On Thu, Jan 2, 2025 at 2:16 PM Paul E. McKenney <paulmck@xxxxxxxxxx> wrote:
On Thu, Jan 02, 2025 at 06:23:43PM +0000, Karim Manaouil wrote:
> > First, I wish you a happy new year!
> Hello, Karim, and a very happy square new year to you and yours as well!
> I have added the rcu email list in case someone else has ideas.

Happy new year wishes to you all as well!

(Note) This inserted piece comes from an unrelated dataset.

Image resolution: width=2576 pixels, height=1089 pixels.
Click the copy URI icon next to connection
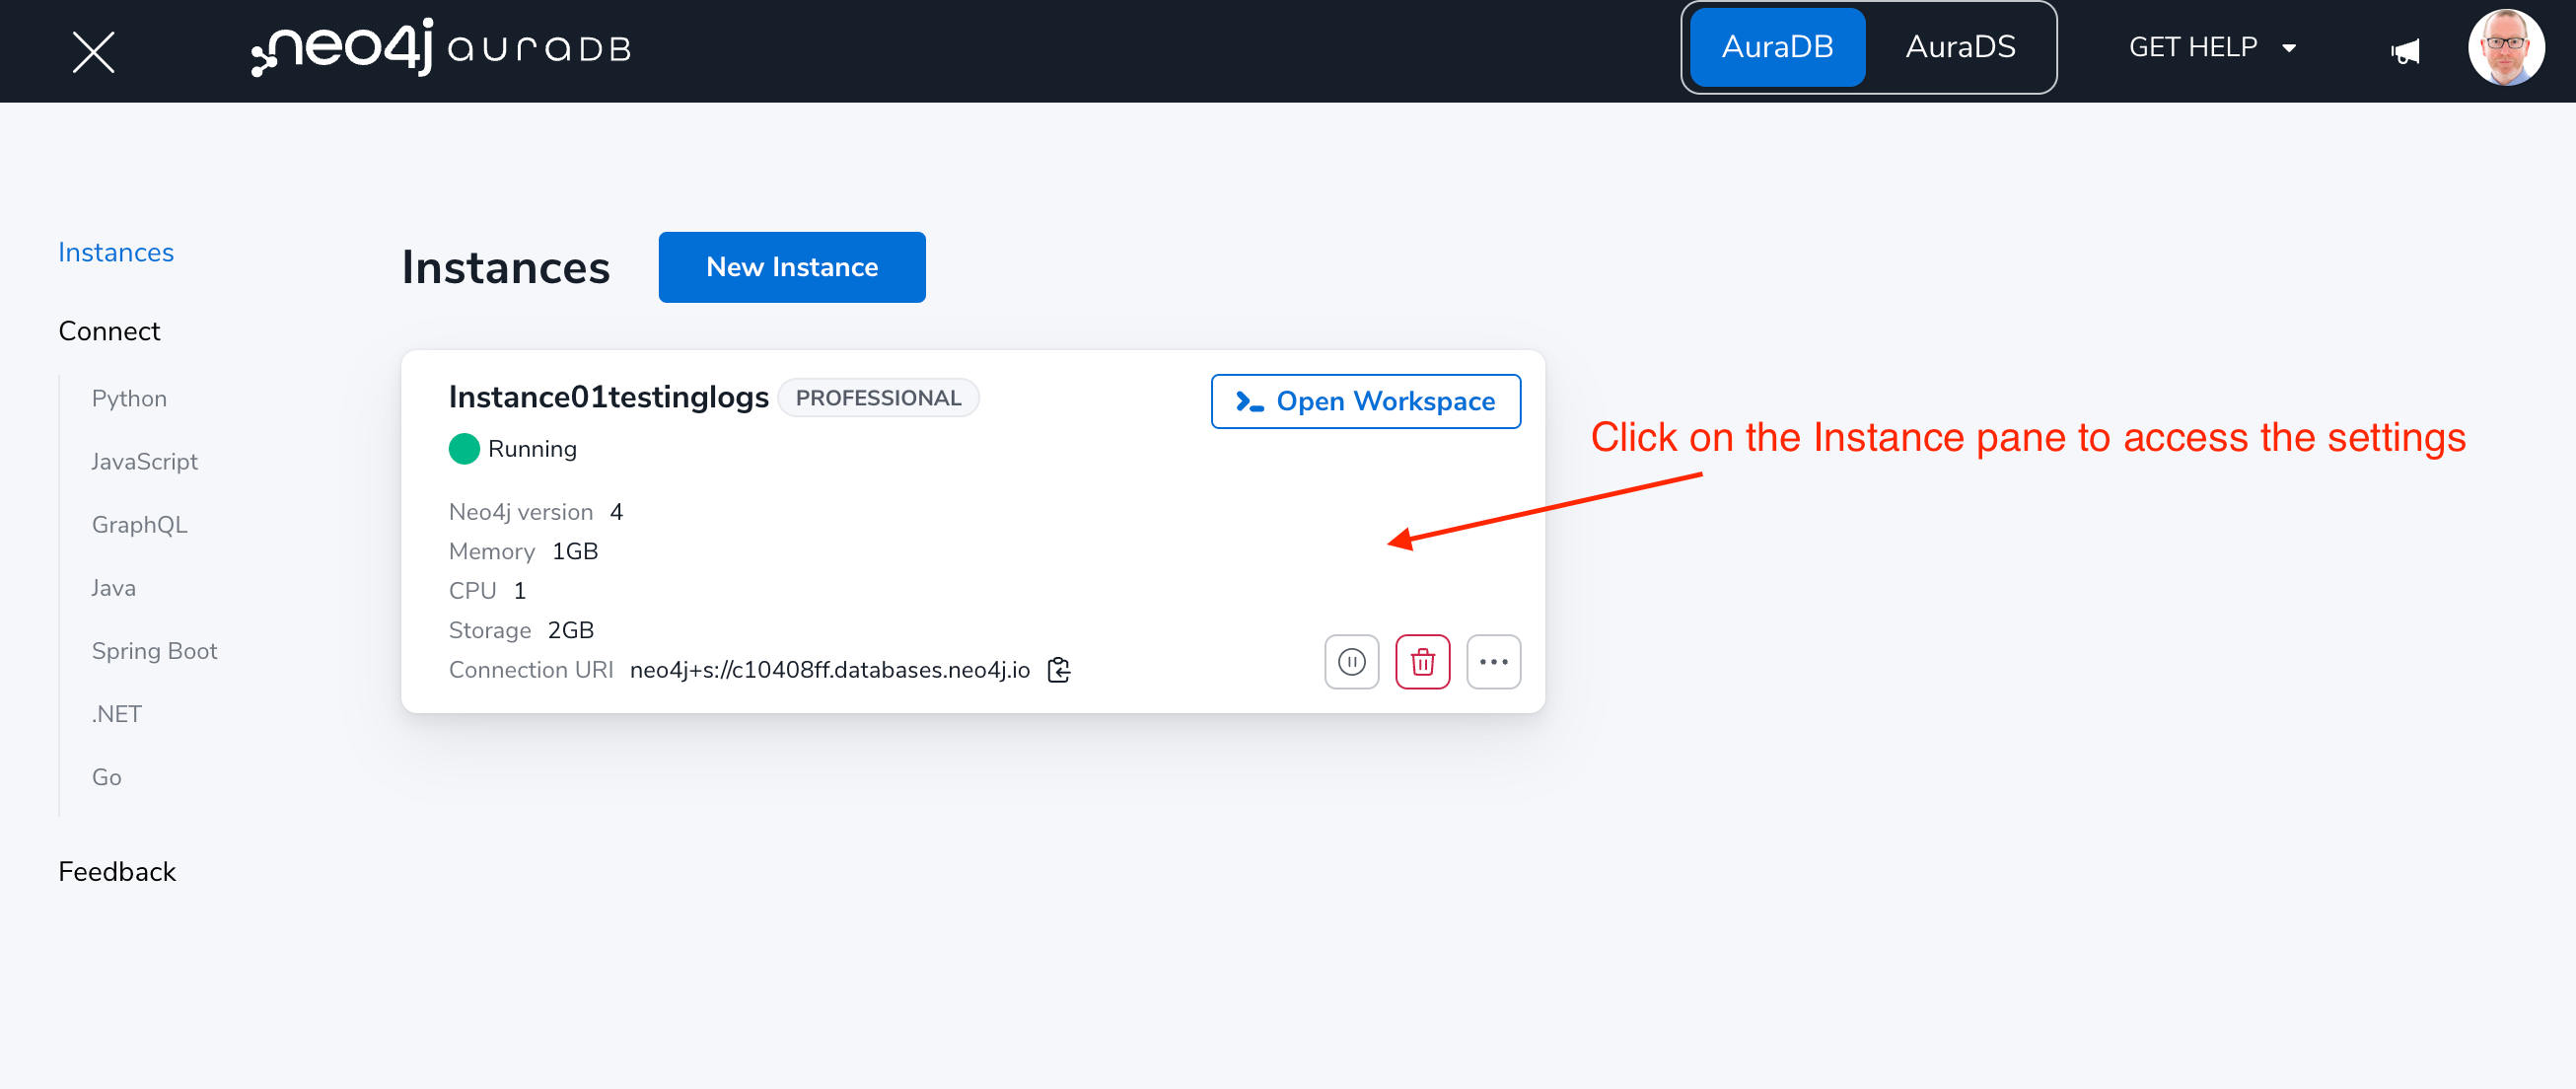pyautogui.click(x=1063, y=670)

> > I am working on implementing page migration for some types of kernel
> > memory. My technique is to remap those kernel pages in vmap/vmalloc
> > area and allow the kernel to take page faults during page migration.
> >
> > However, I have the problem of spinlocks and RCU critical sections.
> > A page fault can occur while the kernel is inside an RCU read critical
> > section. For example, in fs/dcache.c:dget_parent():
> >
> > rcu_read_lock()
> > seq = raw_seqcount_begin(&dentry->d_seq);
> > rcu_read_unlock()
> >
> > If the kernel page where "dentry" belongs to is undergoing migration,
> > a page fault could occur on the CPU executing the code above, when the
> > migration thread (running on another CPU) clears the corresponding
> > PTE entry in vmap and flushes the TLB (but the new page is not mapped
> > yet).
> >
> > The page table entries are replaced by migration entries, and the CPU,
> > on which the page fault happened, will have to wait or spin in the page
> > fault handler until the migration is complete (success or failure).
> >
> > With calssical RCU, I cannot wait in the page fault handler (like it's
> > done in migration_entry_wait()) because that's explicit blocking and
> > that's prohihited.
>
> Indeed it is, and by design.

True. Interesting problem.

> > Do you have any ideas for how to properly approach this problem?
>
> Here are a few to start with:
>
> 0.      Look at the existing code that migrates processes and/or kernels
>         from one system to another, and then do whatever they do.
>
> 1.      Allocate the needed memory up front, before acquiring the
>         spinlocks and before entering the RCU readers.
>
> 2.      Move the existing spinlocks to mutexes and the existing uses
>         of RCU to SRCU, perhaps using srcu_read_lock_lite().  But note
>         that a great deal of review and benchmarking will be necessary
>         to prove that there are no regressions.  And that changes of
>         this sort in mm almost always result in regressions.
>
>         So I strongly advise you not to take this approach lightly.
>
> 3.      Your ideas here!

I am a bit nervous that if it is entirely possible to eliminate
page-fault rabbit holes, what if the page fault handler itself causes
a fault because it accesses some memory that was now backed by an
invalid PTE?

To that end, I was wondering if any of the following approaches are possible:

1. When the memory is being migrated, allow the old memory to still be
accessible until the migration completes. Then "atomically" modify the
PTE to point to the new memory. Orchestrate this in a way that no
fault should occur.

2. Try to see if page faults can be avoided entirely by not executing
the offending code. In Android GC, a page movement algorithm is being
explored AFAIK where there is a "stop the world" pause preventing code
from executing until the memory is moved to the new location. mremap()
is used in userspace to do this move so I admit this is a bit
tangential, but conceptually the ideas are similar.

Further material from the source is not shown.